▶ _Kutipan Teks_:
= = = = = = =

DAKWAH:
Strategi
Menyiarkan Peradaban Islam
Oleh:
Moh. Eko Hadi Kuncoro
Mahasiswa
ISID Fakultas Ushuluddin Prodi Aqidah Filsafat 4
Islam adalah sebuah agama (din) dan sekaligus sebuah
peradaban (Tamaddun) menyimpan konsep Ilahi yang disampaikan kepada
Manusia. “Din” sendiri mempunyai padanan kata “dain” yang berarti
hutang. Dalam proses hutang menghutang terdapat konsep, tata cara, peraturan,
susunan kekuasaan. Artinya dalam kata “din” itu sendiri memuat suatu
sistem konsep tentang kehidupan. Konsep-konsep inilah sebenarnya merupakan
tuntunan Ilahi untuk manusia, untuk kebahagiaanya dan mengatur kehidupanya.
Agar konsep-konsep ini membumi, maka diperluakan seorang utusan Tuhan yang
menerangkan konsep-konsep tersebut, yang kemudian dikenal sebagai Rasulullah
Saw. Penyampaian ini dilakukan dengan jalan dakwah dan tabligh. Jadi, intinya
konsep-konsep kehidupan yang termuat dalam “Din” sekaligus’ “tamaddun”
agar dapat diketahui dan diamalkan masyarakat membutuhkan seorang penyampai,
yaitu Da`i.
Sebelum membahas lebih lanjut tentang dakwah dalam konteks
peradaban secara Luas, definisi term dakwah dan sangat urgen untuk dijelaskan.
Dakwah dalam tradisi keilmuan Islam dapat diartikan sebagai suatu kegiatan
dalam bentuk lisan, tulisan dan tingkah laku dan sebagainya yang dilakukan
secara sadar dan terencana dalam usaha mempengaruhi orang lain secara
individual maupun kelompok supaya timbul dalam dirinya suatu pengertian,
kesadaran sikap, penghayatan, serta pengamalan terhadap ajaran islam sebagai Messege
yang disampaikan kepadany atanpa unsur paksaan (M. Arifin: 1993:6). Definisi
ini memberikan pengertian bahwa, dakwah bukan hanya’ ceramah’ agama yang
dilakukan oleh seorang Ustadz di masjid-masjid atau mushola sebagaimana yang
difahami oleh masyarakat awam, tetapi seluruh aktifitas manusia itu adalah
dakwah
Dakwah merupakan sarana untuk mengajak sesorang untuk
mengikuti jalan kebenaran. Dalam penyampaian ini membutuhkan konsep bagaimana
menyampaikan argument (Hujjah) dan penjelasan (bayyinah) tentang
kebenaran yang akan disampaikan. Hujjah dapat artikan sebagai penguatan terhadap prinsip-prinsip keimanan
yang akan disampiakan kepada objek, ia juga dapat diartikan meruntuhkan
argument-argument yang salah (al-Razy, 2000: 111). Agar pesan kebenaran dapat
ditangkap oleh objek maka perlu mengenal beberapa metode dakwah yang telah
terkonsepsikan dalam al-Qur`an.

= = = = = = =

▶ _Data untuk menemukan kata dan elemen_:
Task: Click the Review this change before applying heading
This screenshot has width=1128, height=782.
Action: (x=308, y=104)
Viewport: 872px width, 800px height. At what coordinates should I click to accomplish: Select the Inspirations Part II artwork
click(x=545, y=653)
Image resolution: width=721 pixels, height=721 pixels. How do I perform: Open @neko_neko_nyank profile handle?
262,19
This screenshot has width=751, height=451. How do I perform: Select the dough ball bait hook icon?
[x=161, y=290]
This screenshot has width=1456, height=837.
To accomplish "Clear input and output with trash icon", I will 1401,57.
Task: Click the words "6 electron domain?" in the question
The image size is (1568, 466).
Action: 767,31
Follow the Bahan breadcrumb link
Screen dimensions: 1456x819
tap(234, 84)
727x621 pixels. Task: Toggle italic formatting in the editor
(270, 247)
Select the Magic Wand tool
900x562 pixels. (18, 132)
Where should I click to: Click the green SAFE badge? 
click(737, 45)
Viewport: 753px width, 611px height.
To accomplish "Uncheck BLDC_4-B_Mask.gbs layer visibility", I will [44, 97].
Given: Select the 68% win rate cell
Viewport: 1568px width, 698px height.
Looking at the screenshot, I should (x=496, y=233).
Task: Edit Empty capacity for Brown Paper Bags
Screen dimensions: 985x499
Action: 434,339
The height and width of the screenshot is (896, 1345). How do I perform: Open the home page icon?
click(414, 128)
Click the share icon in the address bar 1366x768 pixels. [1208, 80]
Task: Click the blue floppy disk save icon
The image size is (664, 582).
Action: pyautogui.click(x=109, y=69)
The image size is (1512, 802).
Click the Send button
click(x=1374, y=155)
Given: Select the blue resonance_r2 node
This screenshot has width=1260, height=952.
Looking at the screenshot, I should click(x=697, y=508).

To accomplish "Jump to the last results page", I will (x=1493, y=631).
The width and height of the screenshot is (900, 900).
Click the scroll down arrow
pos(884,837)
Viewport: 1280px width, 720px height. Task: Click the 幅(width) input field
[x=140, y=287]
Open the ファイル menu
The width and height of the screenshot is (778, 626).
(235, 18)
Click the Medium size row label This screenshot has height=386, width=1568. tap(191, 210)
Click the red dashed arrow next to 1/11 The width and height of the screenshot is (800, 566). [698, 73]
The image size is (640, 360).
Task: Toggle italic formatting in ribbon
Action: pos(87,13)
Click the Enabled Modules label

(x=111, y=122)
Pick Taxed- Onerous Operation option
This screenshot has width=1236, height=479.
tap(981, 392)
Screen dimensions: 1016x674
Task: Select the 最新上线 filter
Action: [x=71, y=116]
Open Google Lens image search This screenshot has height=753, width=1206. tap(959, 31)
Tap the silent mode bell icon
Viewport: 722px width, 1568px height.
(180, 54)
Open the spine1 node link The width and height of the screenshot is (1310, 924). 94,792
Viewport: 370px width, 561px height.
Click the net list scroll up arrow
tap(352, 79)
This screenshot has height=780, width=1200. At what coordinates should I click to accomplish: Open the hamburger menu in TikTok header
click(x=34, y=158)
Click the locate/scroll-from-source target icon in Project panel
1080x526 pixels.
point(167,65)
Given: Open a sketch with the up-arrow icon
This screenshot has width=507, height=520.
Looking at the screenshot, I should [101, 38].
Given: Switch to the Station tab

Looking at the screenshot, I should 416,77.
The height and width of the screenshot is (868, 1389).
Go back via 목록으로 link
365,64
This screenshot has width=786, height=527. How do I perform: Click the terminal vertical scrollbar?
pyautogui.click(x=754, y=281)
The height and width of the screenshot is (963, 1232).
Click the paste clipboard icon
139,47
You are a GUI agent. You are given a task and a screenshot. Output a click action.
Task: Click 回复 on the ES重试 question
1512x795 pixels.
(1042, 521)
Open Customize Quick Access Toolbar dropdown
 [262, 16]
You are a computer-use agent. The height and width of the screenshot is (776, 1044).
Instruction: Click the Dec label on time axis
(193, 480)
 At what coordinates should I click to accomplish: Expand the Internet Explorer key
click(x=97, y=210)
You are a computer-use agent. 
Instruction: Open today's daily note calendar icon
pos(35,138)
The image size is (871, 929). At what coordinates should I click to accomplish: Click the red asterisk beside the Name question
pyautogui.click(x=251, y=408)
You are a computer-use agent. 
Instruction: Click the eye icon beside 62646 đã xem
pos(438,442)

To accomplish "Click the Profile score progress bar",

= = = = = = =

▶ _Petunjuk Pengerjaan_:
#1 Salin bagian teks tentang dakwah dari "agar dapat diketahui" sampai "urgen untuk dijelaskan.", dan tukar "masyarakat" dengan "umat".
#2 Tulis lanjutan teks tentang dakwah, mulai setelah kalimat terakhirnya.

▶ _Hasil Berurutan_:
#1
agar dapat diketahui dan diamalkan umat membutuhkan seorang penyampai,
yaitu Da`i.
Sebelum membahas lebih lanjut tentang dakwah dalam konteks
peradaban secara Luas, definisi term dakwah dan sangat urgen untuk dijelaskan.

#2
Al-Hikmah
Kata al-hikmah terulang sebanyak
20 kali dalam al-Qur’an. Secara etimologis, kata ini berarti kebijaksanaan,
bagusnya pendapat atau pikiran, ilmu, pengetahuan, filsafat, kenabian,
keadilan, pepatah dan juga berarti al-Qur’an al-Karim. Hikmah juga dapat diartikan
“al-Ilah”, seperti dalam kalimat hikmah al-tasyri’ atau ma
hikmah dzalika dan diartikan juga al-kalam atau ungkapan singkat yang padat
isinya.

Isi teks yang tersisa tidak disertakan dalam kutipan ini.